En vez de sacrificar un pollo, se utilizaron algunas de sus células autoregenerativas para que, gracias a un método revolucionario, se pudiera producir carne.
Para muchos, llevar una dieta libre de carne es casi impensable. Afortunadamente, para aquellos que piensan que nunca podrán dejar de consumir proteína animal pero están preocupados por el impacto ambiente que tiene la crianza de animales para el consumo humano, la tecnología tiene una solución: carne de laboratorio. Podrá sonar a cuento de ciencia ficción, pero cada vez son más las empresas que están desarrollando alternativas para crear carne, algunas a base de plantas y otras más a partir de células animales, tal y como sucede con Memphis Meats, una startup estadunidense que recién recibió el apoyo nada menos que de Richard Branson, fundador de Virgin Group. 

Memphis Meats se dedica a la investigación para poder crear carne real a base de células animales sin la necesidad de alimentar, criar o matar a los animales.Según la compañía, su método produce "90 por ciento menos cantidad de gases de efecto invernadero que los que produce la carne convencional". 

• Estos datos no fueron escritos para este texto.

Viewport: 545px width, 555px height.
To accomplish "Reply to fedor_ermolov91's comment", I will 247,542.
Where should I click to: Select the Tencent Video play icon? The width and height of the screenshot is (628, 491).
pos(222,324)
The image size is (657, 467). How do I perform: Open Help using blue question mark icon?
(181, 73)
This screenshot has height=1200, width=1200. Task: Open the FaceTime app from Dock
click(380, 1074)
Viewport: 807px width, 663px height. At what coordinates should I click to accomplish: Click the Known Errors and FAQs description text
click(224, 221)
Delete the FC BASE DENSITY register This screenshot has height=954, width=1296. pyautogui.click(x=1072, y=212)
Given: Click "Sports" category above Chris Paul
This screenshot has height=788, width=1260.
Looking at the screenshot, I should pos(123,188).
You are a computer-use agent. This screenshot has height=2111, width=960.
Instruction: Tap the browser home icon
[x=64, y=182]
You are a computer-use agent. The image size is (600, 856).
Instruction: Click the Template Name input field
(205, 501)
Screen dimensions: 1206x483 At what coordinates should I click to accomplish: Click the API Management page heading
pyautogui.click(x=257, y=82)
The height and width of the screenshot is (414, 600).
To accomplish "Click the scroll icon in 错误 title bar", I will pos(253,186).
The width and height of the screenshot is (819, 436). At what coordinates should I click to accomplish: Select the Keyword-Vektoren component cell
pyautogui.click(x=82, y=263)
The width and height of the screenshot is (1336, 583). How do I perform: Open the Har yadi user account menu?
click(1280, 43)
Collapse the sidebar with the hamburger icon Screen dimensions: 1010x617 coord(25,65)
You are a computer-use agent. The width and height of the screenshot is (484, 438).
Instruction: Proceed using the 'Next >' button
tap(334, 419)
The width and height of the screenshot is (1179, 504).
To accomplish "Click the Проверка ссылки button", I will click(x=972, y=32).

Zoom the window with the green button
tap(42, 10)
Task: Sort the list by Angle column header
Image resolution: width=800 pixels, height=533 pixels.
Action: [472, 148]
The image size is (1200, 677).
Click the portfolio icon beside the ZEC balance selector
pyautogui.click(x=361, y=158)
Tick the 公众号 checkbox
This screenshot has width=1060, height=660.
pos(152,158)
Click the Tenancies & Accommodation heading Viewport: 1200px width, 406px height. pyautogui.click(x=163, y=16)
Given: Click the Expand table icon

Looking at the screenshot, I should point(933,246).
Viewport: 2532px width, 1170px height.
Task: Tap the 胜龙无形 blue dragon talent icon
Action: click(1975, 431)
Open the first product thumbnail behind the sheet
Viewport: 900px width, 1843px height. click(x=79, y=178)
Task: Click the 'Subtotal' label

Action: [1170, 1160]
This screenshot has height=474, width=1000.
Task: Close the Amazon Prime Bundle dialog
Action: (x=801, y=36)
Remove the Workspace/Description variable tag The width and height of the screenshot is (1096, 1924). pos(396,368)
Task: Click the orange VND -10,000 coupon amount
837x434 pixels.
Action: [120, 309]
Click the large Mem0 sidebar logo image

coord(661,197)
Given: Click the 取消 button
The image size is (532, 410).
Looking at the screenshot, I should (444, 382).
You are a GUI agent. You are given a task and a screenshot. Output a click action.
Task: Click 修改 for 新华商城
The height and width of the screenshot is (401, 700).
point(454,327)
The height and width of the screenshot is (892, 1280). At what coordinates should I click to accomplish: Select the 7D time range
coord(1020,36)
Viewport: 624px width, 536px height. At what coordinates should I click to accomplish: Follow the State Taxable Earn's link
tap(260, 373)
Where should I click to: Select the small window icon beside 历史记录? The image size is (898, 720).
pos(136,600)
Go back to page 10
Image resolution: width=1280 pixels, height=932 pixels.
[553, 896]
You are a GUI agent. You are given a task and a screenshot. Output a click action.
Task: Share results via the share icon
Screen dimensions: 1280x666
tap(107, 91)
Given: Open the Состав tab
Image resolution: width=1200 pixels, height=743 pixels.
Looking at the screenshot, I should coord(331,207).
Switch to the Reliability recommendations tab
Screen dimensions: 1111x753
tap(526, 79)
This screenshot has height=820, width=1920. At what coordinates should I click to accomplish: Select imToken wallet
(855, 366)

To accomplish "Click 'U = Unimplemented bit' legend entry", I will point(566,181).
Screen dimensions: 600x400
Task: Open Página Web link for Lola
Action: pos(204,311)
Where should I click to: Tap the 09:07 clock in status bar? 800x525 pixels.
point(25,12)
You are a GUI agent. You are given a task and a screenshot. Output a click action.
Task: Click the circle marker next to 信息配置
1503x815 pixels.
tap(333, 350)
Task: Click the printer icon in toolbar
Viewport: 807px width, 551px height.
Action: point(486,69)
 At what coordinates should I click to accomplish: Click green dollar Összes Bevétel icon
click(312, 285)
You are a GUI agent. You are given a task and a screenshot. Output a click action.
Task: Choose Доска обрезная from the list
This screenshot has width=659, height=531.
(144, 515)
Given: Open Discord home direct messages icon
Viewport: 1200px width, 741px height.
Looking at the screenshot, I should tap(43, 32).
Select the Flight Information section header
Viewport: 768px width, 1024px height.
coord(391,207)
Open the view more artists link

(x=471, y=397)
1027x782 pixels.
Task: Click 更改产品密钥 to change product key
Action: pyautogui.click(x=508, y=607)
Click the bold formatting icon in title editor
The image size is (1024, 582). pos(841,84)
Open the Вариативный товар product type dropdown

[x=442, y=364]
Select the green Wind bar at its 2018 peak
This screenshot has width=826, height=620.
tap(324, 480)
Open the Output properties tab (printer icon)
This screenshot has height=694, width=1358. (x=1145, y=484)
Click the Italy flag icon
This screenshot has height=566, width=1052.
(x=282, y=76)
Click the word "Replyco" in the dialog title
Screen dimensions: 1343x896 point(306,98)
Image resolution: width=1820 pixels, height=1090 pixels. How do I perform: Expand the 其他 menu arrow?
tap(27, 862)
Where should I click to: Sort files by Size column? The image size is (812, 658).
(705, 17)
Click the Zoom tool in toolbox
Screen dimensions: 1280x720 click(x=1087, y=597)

Por su parte, Branson explicó, en un blog de Virgin, que decidió invertir en esta empresa porque "su sistema de 'carne limpia' es seguro, bueno para el planeta y los animales, y es satisfactorio para los consumidores [...] utiliza menos agua y tierra; produce menos gases invernadero y es menos costoso que la producción de carne convencional. Y, es un gran paso para el bienestar animal". 

Pero Branson no es el único empresario entusiasmado por este tipo de carne. Don Thompson, CEO de McDonald's y Bill Gates, fundador de Microsoft, son otros de los inversionistas de Memphis Meats. 

Esta empresa no sólo ha logrado crear la primera albóndiga de carne de res en un laboratorio sin necesidad de matar a algún animal, sino que ahora también puede sumar a sus logros la creación del primer filete de pollo y de pato a base de células animales. 

¿Cómo lo hace? 

Memphis Meats toma una muestra de sangre del animal para identificar y extraer las células que se autorenuevan. Se les alimenta con los mismos nutrientes que consume un animal como agua, oxígeno y diferentes minerales para que crezcan y se multipliquen.

El proceso se realiza en tanques bioreactivos para que, cuando las células estén listas y se tenga un trozo de carne, se pueda empacar y esté lista para hacer una hamburguesa, una pechuga de pollo empanizada o un pato a la naranja. 

Actualmente, debido al precio, es un sistema poco viable ya que producir una libra de carne de pollo le cuesta a Memphis Meat cerca de nueve mil dólares, es decir poco más de 164 mil pesos por menos de medio kilo de pollo; mientras que en el mercado, la misma cantidad podría costar cerca de 40 pesos. Este método podría representar un cambio en la forma en la que los seres humanos explotan los recursos del planeta y podría traer grandes beneficios no sólo para quienes lo consumen, sino también para el medio ambiente.